Analyzing a Healthcare Knowledge Graph with Cypher and Graph Data Science
How I explored a FAERS-style healthcare graph, moved from Cypher EDA to GDS workflows, and turned graph results into practical analytical insights.
Peter Mangoro
This assignment felt like a real analytics engagement: incomplete documentation, a complex healthcare graph, and the need to make method choices that I could justify.
Assignment Focus
I worked with a FAERS-inspired healthcare dataset restored from a Neo4j dump, then analyzed it in three passes:
- Cypher-based schema and data exploration
- Deeper analytical querying and aggregation
- GDS workflows for structural and similarity analysis
I used Python + Neo4j driver + pandas to keep experiments iterative and reproducible.
What I Built
- A practical EDA workflow for discovering labels, relationship patterns, and property quality
- Analytical Cypher queries for non-trivial domain questions
- GDS projections and algorithm runs aligned to assignment questions (instead of running algorithms blindly)
I documented not just outputs, but why each query/algorithm choice matched the analytical goal.
Key Findings
- Schema discovery first saved time later. Without that step, I would have built analyses on false assumptions.
- Cypher before GDS produced better algorithm decisions because I understood graph semantics first.
- Projection design is the real GDS work: node sets, relationship directions, and weighting determine result quality.
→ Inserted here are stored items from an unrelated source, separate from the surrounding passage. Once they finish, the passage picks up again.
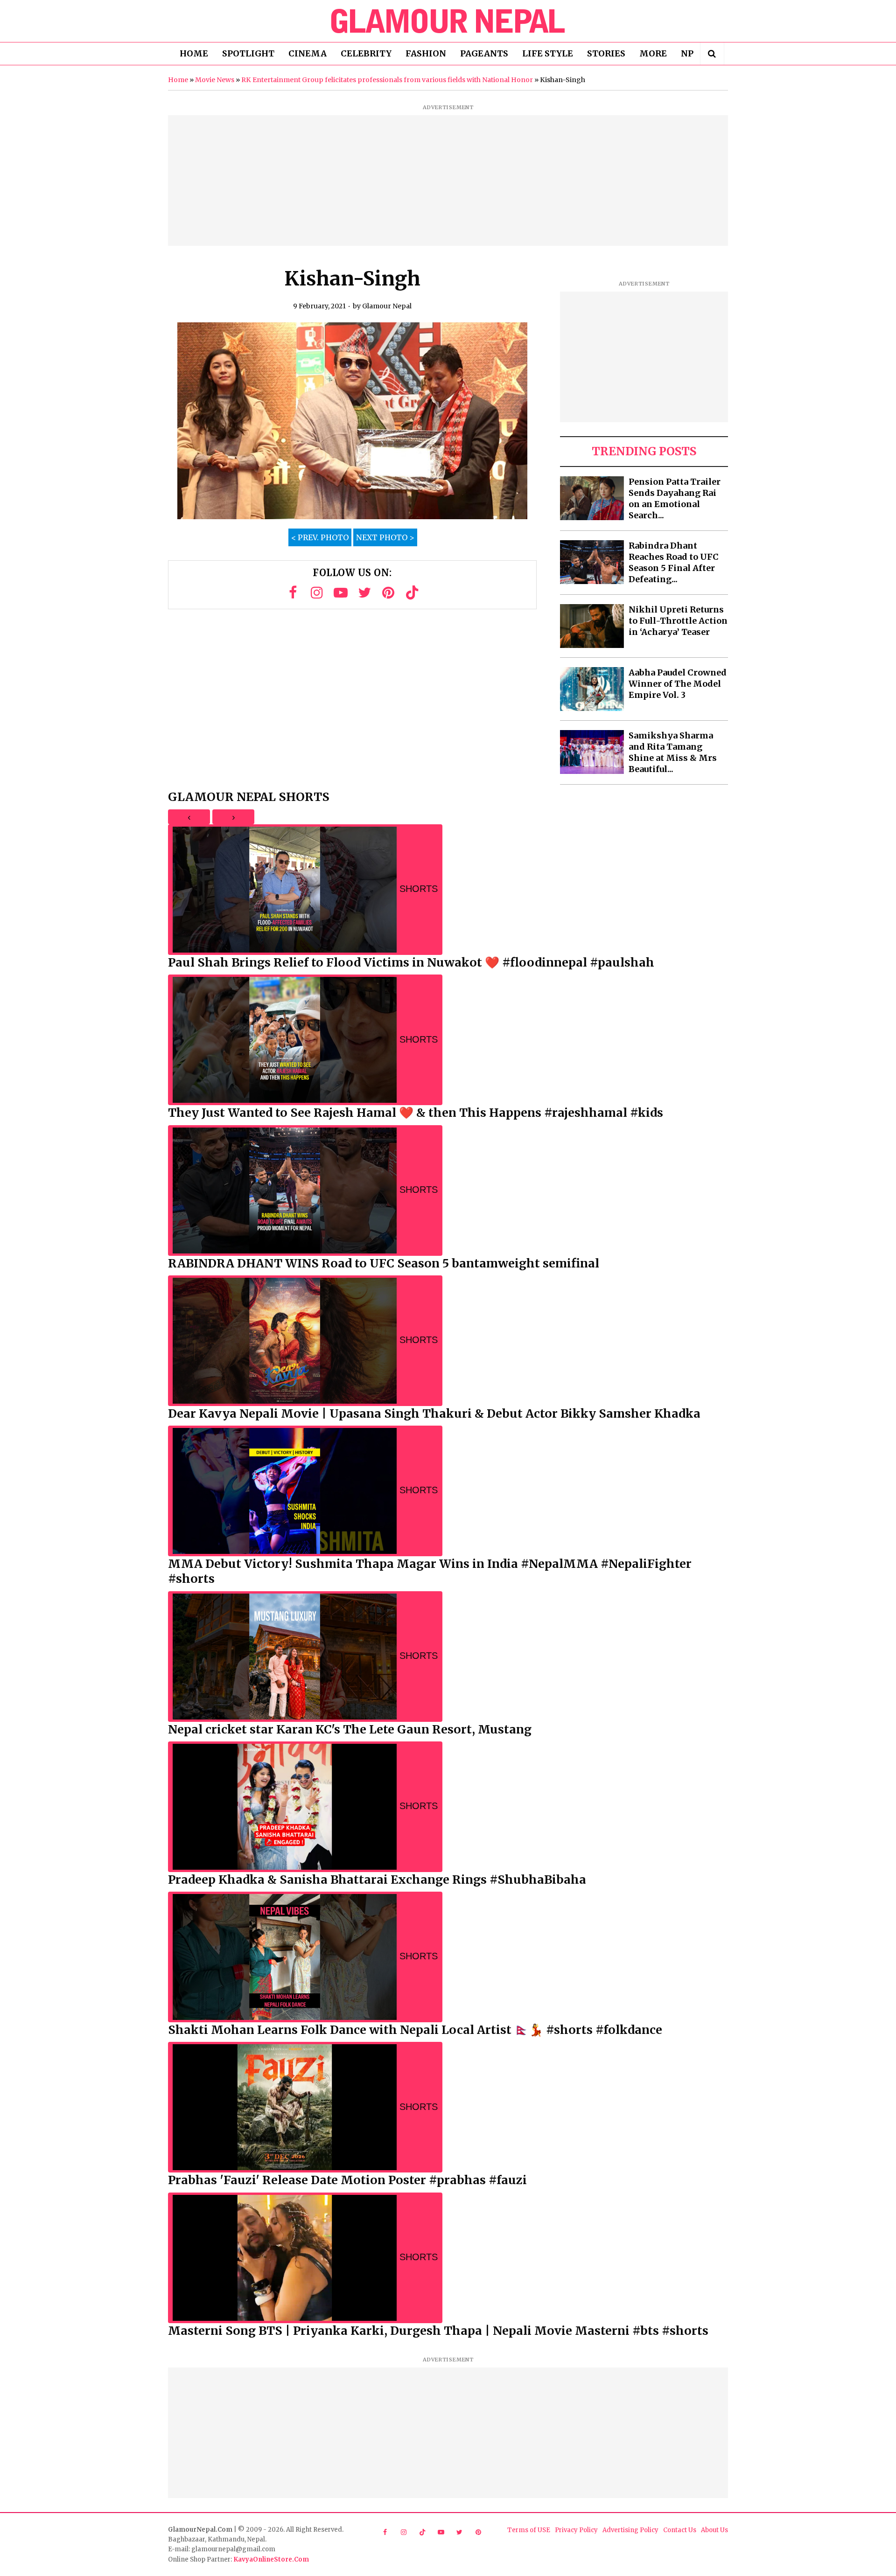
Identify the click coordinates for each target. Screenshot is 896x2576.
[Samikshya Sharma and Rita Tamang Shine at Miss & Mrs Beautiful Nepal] (592, 752)
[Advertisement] (448, 180)
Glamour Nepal (387, 306)
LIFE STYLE (547, 53)
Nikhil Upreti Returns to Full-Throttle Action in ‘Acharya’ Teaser (678, 620)
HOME (194, 53)
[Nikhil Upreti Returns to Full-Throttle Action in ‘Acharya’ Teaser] (592, 626)
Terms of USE (528, 2530)
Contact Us (679, 2530)
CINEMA (307, 53)
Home (178, 80)
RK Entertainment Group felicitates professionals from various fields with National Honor (387, 80)
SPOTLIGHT (248, 53)
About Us (714, 2530)
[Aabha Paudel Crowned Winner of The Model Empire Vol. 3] (592, 689)
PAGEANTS (484, 53)
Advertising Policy (630, 2530)
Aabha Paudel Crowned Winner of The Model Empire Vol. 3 (678, 683)
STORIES (606, 53)
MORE (653, 53)
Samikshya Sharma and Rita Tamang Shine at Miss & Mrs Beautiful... (673, 752)
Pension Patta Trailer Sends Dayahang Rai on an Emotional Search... (675, 498)
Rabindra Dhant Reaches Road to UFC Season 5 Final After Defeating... (674, 562)
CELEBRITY (366, 53)
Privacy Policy (576, 2530)
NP (687, 53)
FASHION (426, 53)
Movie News (214, 80)
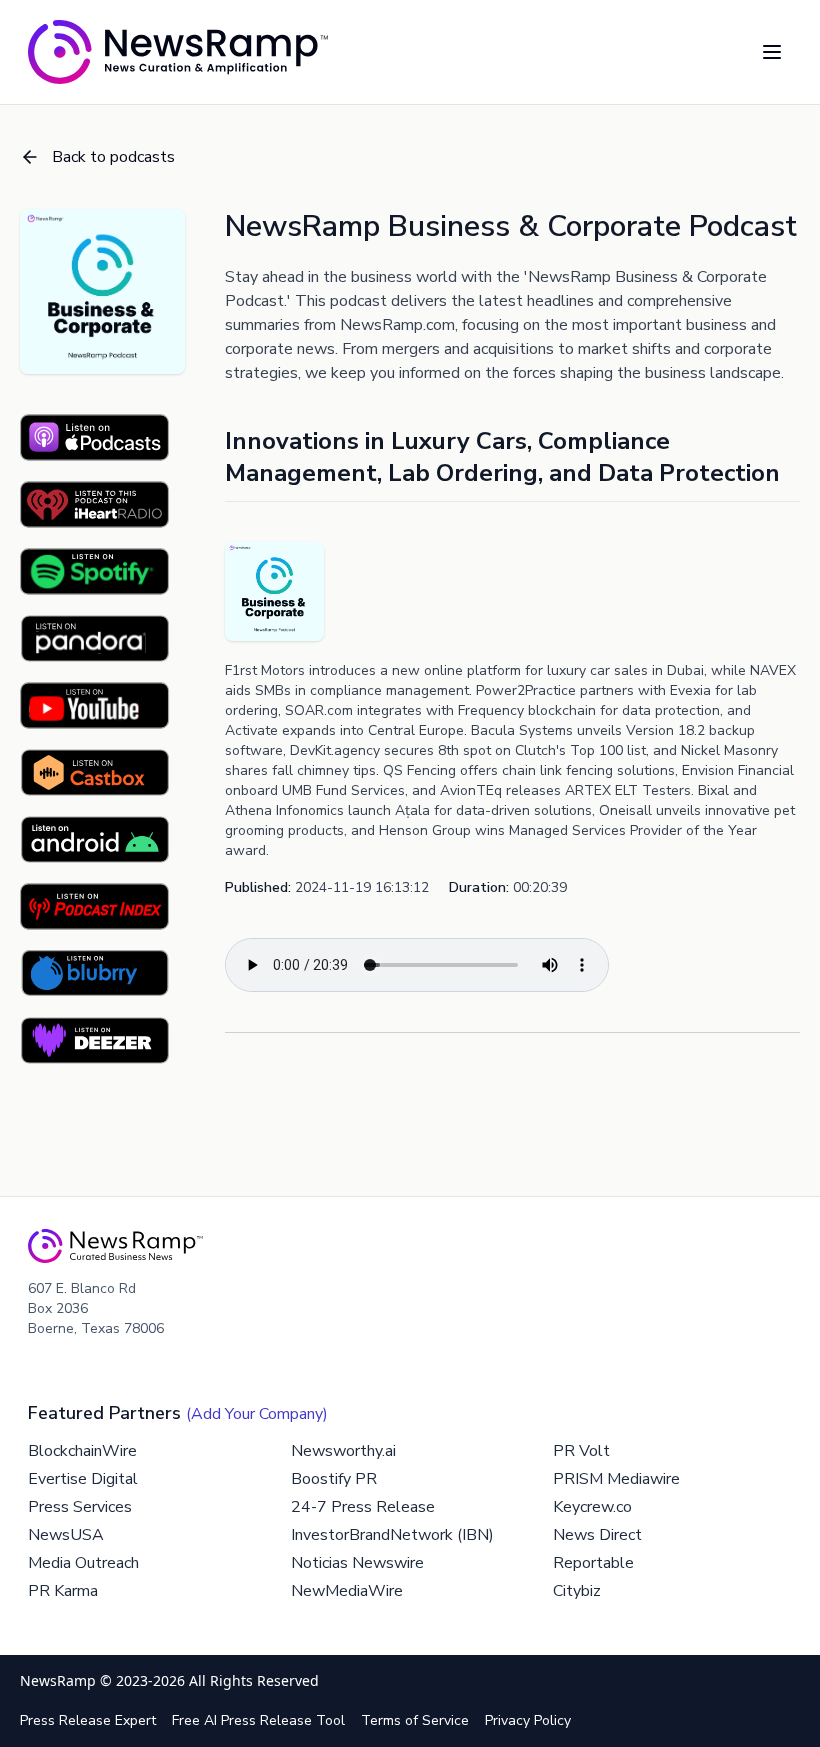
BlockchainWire (82, 1451)
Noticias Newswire (357, 1563)
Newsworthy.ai (343, 1451)
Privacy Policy (528, 1720)
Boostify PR (334, 1479)
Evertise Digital (83, 1479)
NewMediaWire (347, 1591)
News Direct (597, 1535)
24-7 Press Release (363, 1507)
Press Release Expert (88, 1720)
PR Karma (63, 1591)
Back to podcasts (113, 157)
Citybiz (577, 1591)
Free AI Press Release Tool (258, 1720)
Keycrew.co (592, 1507)
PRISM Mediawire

- Driver-based iteration in Python made query refinement much faster than manual-only browser experimentation.
Lessons Learned
This project taught me to treat graph analytics as a staged process: understand the graph, validate assumptions, then apply algorithms with purpose. I also learned how quickly “interesting but wrong” results can appear when projections are underspecified.
Skills I Gained
- Cypher EDA for unfamiliar production-like graph datasets
- GDS projection design and algorithm execution
- Python-driven graph analysis workflow with Neo4j driver + pandas
- Query/result interpretation with explicit methodological tradeoffs
Artifacts
- Notebook: P_Mangoro_C2_assn.ipynb